*** Begin section ***

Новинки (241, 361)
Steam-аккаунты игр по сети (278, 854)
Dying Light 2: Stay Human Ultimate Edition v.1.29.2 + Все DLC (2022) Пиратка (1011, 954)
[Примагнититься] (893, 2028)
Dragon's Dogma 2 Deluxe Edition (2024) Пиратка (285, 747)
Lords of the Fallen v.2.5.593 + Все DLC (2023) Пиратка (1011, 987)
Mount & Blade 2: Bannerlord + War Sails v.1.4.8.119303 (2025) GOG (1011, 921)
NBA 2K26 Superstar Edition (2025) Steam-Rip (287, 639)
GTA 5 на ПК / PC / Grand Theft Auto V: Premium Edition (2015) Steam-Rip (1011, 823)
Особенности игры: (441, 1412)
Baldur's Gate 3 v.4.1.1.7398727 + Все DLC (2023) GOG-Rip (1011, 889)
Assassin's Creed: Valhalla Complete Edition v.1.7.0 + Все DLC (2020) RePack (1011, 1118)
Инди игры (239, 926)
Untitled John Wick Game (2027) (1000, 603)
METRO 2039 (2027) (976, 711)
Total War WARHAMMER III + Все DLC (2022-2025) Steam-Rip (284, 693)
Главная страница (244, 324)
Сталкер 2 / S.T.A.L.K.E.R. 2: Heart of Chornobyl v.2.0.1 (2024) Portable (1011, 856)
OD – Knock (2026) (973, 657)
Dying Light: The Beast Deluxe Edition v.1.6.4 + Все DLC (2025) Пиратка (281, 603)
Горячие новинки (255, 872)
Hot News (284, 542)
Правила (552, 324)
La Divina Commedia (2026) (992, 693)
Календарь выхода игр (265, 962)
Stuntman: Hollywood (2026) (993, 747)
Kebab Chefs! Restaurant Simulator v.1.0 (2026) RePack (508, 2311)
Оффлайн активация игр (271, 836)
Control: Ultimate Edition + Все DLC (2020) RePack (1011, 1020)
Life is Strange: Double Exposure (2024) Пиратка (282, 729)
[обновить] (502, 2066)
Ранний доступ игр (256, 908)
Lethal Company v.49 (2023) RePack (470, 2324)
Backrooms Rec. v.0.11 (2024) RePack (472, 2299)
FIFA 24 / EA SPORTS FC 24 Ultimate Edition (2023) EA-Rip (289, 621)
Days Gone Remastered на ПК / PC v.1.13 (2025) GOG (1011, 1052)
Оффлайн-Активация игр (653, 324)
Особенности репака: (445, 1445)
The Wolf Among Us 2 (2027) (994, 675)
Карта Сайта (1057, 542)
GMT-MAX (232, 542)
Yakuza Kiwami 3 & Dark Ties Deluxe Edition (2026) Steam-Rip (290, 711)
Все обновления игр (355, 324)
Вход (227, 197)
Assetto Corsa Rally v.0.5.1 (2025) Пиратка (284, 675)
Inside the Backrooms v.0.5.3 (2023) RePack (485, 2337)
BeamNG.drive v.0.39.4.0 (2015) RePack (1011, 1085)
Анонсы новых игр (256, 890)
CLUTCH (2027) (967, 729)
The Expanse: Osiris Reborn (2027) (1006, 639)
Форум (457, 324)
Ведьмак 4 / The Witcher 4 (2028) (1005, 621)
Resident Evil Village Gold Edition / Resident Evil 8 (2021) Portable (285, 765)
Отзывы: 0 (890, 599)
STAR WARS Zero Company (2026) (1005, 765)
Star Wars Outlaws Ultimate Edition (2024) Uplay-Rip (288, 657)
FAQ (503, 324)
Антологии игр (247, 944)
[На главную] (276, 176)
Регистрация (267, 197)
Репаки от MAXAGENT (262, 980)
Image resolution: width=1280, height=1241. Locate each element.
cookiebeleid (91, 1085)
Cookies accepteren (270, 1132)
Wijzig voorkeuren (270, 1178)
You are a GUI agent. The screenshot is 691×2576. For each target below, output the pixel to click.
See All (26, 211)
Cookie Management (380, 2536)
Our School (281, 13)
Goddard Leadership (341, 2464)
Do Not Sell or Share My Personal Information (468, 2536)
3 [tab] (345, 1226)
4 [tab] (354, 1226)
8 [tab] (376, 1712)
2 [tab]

*** End section ***

- **What is being asked**
When the line with "Сталкер 2 /" is reached in the data above, start copying there, and copy each line exactly until the line with "Cookie Management (380, 2536)" has been copied; copy nothing else.

- **Answer for the task**
Сталкер 2 / S.T.A.L.K.E.R. 2: Heart of Chornobyl v.2.0.1 (2024) Portable (1011, 856)
OD – Knock (2026) (973, 657)
Dying Light: The Beast Deluxe Edition v.1.6.4 + Все DLC (2025) Пиратка (281, 603)
Горячие новинки (255, 872)
Hot News (284, 542)
Правила (552, 324)
La Divina Commedia (2026) (992, 693)
Календарь выхода игр (265, 962)
Stuntman: Hollywood (2026) (993, 747)
Kebab Chefs! Restaurant Simulator v.1.0 (2026) RePack (508, 2311)
Оффлайн активация игр (271, 836)
Control: Ultimate Edition + Все DLC (2020) RePack (1011, 1020)
Life is Strange: Double Exposure (2024) Пиратка (282, 729)
[обновить] (502, 2066)
Ранний доступ игр (256, 908)
Lethal Company v.49 (2023) RePack (470, 2324)
Backrooms Rec. v.0.11 (2024) RePack (472, 2299)
FIFA 24 / EA SPORTS FC 24 Ultimate Edition (2023) EA-Rip (289, 621)
Days Gone Remastered на ПК / PC v.1.13 (2025) GOG (1011, 1052)
Оффлайн-Активация игр (653, 324)
Особенности репака: (445, 1445)
The Wolf Among Us 2 (2027) (994, 675)
Карта Сайта (1057, 542)
GMT-MAX (232, 542)
Yakuza Kiwami 3 & Dark Ties Deluxe Edition (2026) Steam-Rip (290, 711)
Все обновления игр (355, 324)
Вход (227, 197)
Assetto Corsa Rally v.0.5.1 (2025) Пиратка (284, 675)
Inside the Backrooms v.0.5.3 (2023) RePack (485, 2337)
BeamNG.drive v.0.39.4.0 (2015) RePack (1011, 1085)
Анонсы новых игр (256, 890)
CLUTCH (2027) (967, 729)
The Expanse: Osiris Reborn (2027) (1006, 639)
Форум (457, 324)
Ведьмак 4 / The Witcher 4 (2028) (1005, 621)
Resident Evil Village Gold Edition / Resident Evil 8 (2021) Portable (285, 765)
Отзывы: 0 (890, 599)
STAR WARS Zero Company (2026) (1005, 765)
Star Wars Outlaws Ultimate Edition (2024) Uplay-Rip (288, 657)
FAQ (503, 324)
Антологии игр (247, 944)
[На главную] (276, 176)
Регистрация (267, 197)
Репаки от MAXAGENT (262, 980)
Image resolution: width=1280, height=1241. Locate each element.
cookiebeleid (91, 1085)
Cookies accepteren (270, 1132)
Wijzig voorkeuren (270, 1178)
You are a GUI agent. The screenshot is 691×2576. For each target below, output the pixel to click.
See All (26, 211)
Cookie Management (380, 2536)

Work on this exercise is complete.